Loading public datasets
Note: If you plan on copying an existing tranSMART database to your new docker-based one, please do this first, it is explained in the next section.
You can use the tmbatch
image to load data to the database through transmart-batch. The easiest way of loading public datasets is using the pre-curated library hosted by the tranSMART foundation. For more information, please read their wiki page.

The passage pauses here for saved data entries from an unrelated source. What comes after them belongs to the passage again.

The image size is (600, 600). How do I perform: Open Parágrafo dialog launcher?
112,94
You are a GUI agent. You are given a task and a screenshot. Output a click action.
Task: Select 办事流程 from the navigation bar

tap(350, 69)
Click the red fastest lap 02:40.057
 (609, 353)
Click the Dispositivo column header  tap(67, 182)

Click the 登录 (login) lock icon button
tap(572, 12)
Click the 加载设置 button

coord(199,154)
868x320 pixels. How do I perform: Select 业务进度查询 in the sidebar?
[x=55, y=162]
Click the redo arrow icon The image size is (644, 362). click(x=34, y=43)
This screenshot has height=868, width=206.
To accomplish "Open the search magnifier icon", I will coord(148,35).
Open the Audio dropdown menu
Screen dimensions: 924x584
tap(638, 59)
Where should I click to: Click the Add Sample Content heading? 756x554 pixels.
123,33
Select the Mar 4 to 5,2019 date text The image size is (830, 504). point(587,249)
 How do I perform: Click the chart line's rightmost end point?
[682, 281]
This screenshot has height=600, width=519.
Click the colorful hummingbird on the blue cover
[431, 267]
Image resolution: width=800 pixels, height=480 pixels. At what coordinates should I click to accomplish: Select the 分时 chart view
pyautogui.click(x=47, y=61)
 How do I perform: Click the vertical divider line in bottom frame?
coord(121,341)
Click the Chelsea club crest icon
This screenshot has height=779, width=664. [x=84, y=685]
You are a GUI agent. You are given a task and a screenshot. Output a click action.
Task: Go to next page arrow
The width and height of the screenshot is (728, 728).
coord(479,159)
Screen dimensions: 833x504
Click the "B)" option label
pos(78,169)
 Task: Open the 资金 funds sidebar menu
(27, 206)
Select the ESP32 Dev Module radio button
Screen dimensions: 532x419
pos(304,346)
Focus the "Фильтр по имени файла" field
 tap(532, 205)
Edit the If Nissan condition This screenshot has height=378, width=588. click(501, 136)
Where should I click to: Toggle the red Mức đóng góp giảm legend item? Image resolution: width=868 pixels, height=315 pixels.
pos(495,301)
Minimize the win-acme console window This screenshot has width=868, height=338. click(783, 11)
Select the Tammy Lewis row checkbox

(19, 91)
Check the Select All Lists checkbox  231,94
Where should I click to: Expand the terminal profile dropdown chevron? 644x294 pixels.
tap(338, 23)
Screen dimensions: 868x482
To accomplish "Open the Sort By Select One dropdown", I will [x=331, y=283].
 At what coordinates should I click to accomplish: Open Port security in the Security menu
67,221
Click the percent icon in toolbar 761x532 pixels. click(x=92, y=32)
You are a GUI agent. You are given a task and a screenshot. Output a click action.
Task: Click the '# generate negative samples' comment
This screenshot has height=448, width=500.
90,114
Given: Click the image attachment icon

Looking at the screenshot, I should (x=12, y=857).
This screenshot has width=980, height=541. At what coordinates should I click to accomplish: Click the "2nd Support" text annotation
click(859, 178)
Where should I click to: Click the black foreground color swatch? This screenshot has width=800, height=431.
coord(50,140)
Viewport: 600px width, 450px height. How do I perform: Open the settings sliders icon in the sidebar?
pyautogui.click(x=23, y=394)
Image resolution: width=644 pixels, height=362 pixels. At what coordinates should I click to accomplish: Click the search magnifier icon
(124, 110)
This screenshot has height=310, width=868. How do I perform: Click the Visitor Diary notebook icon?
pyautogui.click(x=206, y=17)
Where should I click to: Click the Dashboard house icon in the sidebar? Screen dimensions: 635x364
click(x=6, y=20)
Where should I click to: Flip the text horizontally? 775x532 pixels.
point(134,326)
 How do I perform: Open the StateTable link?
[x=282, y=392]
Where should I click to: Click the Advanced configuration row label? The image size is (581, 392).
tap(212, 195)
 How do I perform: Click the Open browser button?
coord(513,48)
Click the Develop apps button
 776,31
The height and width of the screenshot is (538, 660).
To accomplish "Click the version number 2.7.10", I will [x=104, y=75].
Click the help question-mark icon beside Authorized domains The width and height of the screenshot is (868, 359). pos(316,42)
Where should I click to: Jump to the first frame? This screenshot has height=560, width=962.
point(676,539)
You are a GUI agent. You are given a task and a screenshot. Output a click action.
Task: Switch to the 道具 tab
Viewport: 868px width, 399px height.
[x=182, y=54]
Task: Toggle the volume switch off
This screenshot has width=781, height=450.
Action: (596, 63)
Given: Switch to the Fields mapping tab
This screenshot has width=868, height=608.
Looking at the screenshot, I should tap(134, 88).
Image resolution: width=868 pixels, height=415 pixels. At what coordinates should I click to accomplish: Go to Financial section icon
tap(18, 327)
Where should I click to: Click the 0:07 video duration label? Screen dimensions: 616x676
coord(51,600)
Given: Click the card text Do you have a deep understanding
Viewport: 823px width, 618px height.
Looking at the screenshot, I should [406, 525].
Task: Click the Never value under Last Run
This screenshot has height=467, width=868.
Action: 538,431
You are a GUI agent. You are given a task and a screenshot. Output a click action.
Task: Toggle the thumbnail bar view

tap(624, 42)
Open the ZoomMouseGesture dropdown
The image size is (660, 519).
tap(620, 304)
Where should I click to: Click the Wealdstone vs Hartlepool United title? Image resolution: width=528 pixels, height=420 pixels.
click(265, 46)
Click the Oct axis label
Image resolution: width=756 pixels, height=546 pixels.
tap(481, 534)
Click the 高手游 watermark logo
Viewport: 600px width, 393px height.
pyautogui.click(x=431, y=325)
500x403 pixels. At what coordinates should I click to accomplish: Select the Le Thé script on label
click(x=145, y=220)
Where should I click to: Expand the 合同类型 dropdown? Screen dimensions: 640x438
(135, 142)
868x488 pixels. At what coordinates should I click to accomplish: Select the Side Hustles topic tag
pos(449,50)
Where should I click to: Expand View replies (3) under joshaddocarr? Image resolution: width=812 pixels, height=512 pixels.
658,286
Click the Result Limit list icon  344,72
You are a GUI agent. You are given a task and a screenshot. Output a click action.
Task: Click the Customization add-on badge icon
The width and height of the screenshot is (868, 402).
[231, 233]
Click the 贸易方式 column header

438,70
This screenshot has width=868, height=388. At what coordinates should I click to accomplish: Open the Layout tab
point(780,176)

Copy data from an existing instance
psql dump
If you have an existing instance of tranSMART running, you may want to copy the database to your new dockerized instance. It is best you do this to an empty, but initialized tranSMART database, since everything will be copied, including things like sequence values. The most portable way of copying is using pg_dump
to dump all data from the old database in the form of attribute inserts, and use this file to load data into the new database. Using the --attribute-inserts
option ensures that a single failed insertion (e.g. a row that exists in the new database, like the definition of the admin user) does not cause the whole table not to be loaded. It also guards against minor schema changes, such as a column with default value that was added to an existing table. On the host where the old database resides, log in as the postgres
user (or any other means that allows you access to the database) and execute the following:
pg_dump -a --disable-triggers --attribute-inserts transmart | gzip > tmdump.sql.gz
Depending on the size of your database, this can take some time. When the command is finished, you will have a file called tmdump.sql.gz
. This is the compressed file containing all SQL statements necessary to restore your database. Copy this file to the host running the transmart-db
container. The default configuration exposes port 5432 of the container to localhost, so you should be able to connect to it. Use the following command to unzip the file and immediately send the SQL commands to the database:
zcat tmdump.sql.gz | psql -h 127.0.0.1 -U <user> transmart
You will be asked for the password, which is the one from the .env file. After the command finishes, you should have all your old data in your new tranSMART server!
docker volumes
Another way to copy old data is to copy whole docker volumes. The password has to be the same as in the old installation. The following volumes have to be copied:
- tm_postgresconfig
- tm_postgresdata
- tm_postgreslogs
Create new volumes from with current docker-compose.yml. Write down the owner of the files inside the new postgres volumes (see above) and then replace them with the old ones.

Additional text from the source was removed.